伊織くんは、今度は私の頭を撫でながらじっと見ている。


「だから、なんとかお祓いできる人を探してみるよ。いろんな寺に行ってみる」


「…実家は?」


伊織くんはタオルを持ってきて、私の涙を拭いてくれている。


「残念ながら形だけ。本物の人は見たことなくて。カエさんは心配しないでゆっくり休んでて」


頭を優しくなでられた。私も伊織くんをなでる。


「ふわふわな髪の毛なんだ」


「カエさんは、結んでないと、大人っぽくていいね」


「え、そうかな?」


いつも2つに結んでるけど、髪型とか見られてたのか…。全然気が付かなかった。


「うん。じゃあそろそろ行く。なにかあったら、このボタン押して。俺はちょっと寺に行くから。夜は帰る」


「ありがとう」


「…ううん」


ナースコールくらい押しますよ。

伊織くんは、そんなに動くような人だと思ってなかった。今まで全然見てなかったなんて失礼だ。だけど、まだ眠たいし任せて寝よう。

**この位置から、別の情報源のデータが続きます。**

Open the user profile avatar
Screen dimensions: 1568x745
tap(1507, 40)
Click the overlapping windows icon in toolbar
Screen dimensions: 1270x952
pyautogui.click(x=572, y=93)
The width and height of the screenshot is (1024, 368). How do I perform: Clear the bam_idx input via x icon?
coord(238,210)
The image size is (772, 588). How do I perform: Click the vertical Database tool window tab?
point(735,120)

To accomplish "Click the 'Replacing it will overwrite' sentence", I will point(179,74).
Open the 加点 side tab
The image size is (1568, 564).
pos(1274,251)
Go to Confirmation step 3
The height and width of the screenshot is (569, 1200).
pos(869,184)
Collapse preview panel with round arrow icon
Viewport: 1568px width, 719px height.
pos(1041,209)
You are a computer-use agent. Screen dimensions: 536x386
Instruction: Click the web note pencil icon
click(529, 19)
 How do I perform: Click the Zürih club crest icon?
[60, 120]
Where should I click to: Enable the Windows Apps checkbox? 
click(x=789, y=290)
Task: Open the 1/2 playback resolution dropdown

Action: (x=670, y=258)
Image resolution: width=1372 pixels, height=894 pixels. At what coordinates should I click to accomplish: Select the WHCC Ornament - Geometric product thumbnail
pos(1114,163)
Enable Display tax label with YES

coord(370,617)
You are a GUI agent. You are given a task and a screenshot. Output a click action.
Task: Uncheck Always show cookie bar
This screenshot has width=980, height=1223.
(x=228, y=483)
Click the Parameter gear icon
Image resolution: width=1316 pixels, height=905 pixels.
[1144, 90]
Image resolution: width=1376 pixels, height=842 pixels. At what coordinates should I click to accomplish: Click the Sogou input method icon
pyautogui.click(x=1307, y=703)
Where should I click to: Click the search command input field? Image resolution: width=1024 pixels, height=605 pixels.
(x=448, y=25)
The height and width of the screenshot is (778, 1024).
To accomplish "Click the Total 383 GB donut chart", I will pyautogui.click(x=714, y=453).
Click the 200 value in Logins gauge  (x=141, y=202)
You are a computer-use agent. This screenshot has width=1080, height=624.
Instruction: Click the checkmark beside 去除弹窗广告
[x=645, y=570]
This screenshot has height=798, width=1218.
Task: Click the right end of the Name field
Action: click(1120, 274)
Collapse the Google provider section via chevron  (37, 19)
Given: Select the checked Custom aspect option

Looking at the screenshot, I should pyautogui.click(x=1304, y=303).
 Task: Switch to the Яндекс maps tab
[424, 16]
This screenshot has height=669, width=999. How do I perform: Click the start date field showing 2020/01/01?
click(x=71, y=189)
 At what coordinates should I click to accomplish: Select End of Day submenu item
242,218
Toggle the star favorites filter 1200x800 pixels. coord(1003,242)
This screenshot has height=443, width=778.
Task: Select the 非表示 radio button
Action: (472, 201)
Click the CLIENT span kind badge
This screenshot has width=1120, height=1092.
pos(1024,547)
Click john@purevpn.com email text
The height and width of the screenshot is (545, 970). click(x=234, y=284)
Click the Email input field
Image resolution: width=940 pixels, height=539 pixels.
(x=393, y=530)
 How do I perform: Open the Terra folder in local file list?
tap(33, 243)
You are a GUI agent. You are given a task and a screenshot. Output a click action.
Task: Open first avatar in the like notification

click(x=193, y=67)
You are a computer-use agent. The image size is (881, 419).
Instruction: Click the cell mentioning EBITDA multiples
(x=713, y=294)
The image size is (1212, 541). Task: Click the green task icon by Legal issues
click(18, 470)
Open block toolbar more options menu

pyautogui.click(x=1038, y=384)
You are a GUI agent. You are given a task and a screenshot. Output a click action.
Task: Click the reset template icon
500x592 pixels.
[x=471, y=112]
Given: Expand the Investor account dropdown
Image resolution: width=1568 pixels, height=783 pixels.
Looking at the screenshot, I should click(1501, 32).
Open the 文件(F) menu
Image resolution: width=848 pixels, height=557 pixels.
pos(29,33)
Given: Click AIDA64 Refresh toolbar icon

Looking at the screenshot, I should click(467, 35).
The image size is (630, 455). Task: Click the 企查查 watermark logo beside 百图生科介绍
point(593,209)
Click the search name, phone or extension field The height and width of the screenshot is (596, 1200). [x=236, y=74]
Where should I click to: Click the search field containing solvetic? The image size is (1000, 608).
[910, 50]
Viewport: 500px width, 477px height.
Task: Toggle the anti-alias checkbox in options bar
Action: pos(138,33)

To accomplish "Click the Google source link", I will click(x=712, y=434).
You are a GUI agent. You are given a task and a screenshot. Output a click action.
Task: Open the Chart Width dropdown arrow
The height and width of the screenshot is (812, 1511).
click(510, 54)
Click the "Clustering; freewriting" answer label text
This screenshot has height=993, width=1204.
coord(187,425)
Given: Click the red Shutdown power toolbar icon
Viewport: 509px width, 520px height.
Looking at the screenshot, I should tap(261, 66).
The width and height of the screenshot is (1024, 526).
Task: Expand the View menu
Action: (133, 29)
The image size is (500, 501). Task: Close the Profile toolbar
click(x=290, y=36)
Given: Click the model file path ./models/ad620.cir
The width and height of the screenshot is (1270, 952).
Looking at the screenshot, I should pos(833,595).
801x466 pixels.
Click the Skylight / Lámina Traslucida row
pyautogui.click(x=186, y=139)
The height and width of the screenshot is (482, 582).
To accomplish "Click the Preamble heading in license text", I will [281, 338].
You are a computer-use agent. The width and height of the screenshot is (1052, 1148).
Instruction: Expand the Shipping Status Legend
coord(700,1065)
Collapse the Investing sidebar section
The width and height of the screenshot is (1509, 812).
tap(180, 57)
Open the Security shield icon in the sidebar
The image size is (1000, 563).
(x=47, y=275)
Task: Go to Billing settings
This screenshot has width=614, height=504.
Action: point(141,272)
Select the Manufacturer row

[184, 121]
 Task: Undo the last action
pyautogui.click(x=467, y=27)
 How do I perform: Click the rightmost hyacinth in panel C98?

それから夏休みになり、毎日伊織くんはやってきた。なんだか変だな。前からずっと知り合いだったかのような気分。


「カエさん、宿題してるんだ…」


「うん。お父さんがお店でりこからもらったって。そういえば、学校ではなんで休んでることになってた?」


「先輩とぶつかってショックで倒れた」


「それ、伊織くんが考えたんだよね」


「そう。だから、宿題しなくてもいいと思うけど」


「暇だし」


「寝てなよ」


「起きてる時にする」


「…カエさん勉強得意なんだ」


「そうでもないけど」


「俺は苦手」


「へー?意外。見せてあげようか?」


「うん」


見るんだ…。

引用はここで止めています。